De installatie controleren
Controleer of de stuurprogramma's zijn geïnstalleerd en de machine is ingesteld als standaardprinter.
Uw machine is ingesteld als de standaardprinter als de machine is geselecteerd in het scherm [Printer] dat bij afdrukken in een
toepassing wordt geopend.
1
Open de map [Printers], [Printers and Faxes] (Printers en faxapparaten) of [Devices and Printers]
(Apparaten en printers).
Windows 2000: klik op de Windows-taakbalk op [Start] → [Settings] (Instellingen) → [Control Panel] (Configuratiescherm) →
dubbelklik op [Printers].
Windows XP/Server 2003: klik op de Windows-taakbalk op [start] of [Start] → selecteer [Printers and Faxes] (Printers en
faxapparaten).
Windows Vista: klik op de Windows-taakbalk op [Start] → selecteer [Control Panel] (Configuratiescherm) → [Hardware and Sound]
(Hardware en geluiden) → dubbelklik op [Printers].
Windows Server 2008: klik op de Windows-taakbalk op [Start] → selecteer [Control Panel] (Configuratiescherm) → dubbelklik
op [Printers].
Windows 7/Server 2008 R2: klik op de Windows-taakbalk op [Start] → selecteer [Devices and Printers] (Apparaten en printers).

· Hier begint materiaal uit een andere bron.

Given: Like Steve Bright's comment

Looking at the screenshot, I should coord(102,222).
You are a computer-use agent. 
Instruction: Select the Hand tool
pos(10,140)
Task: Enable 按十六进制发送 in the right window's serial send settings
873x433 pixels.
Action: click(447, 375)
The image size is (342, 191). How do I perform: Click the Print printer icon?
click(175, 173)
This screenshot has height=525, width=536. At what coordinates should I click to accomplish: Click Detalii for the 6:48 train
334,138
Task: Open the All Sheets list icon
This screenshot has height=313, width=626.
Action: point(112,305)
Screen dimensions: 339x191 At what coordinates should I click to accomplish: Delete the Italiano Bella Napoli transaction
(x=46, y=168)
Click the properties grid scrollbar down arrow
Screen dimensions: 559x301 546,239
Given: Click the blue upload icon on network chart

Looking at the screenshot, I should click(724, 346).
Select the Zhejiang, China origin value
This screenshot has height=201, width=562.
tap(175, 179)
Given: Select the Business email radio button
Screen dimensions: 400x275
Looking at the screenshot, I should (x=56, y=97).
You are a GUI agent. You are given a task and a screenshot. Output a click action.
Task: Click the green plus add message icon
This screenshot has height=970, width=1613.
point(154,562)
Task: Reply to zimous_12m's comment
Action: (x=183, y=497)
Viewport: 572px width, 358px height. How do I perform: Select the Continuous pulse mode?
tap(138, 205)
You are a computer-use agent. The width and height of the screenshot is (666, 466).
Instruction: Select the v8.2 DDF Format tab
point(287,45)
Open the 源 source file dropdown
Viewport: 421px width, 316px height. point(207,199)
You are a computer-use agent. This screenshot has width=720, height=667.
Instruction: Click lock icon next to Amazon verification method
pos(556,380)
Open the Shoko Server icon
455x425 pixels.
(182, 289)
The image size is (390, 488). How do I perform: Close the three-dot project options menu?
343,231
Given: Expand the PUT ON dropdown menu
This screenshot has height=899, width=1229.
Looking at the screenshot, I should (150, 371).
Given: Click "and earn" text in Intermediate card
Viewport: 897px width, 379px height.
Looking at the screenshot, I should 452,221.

Controleer of de pictogrammen van het printerstuurprogramma worden weergegeven.
2
Stel de machine in als standaardprinter.
Klik met de rechtermuisknop op het pictogram van deze machine en klik dan op [Set as Default Printer] (Als standaardprinter
instellen) of [Set as default printer] (Als standaardprinter instellen).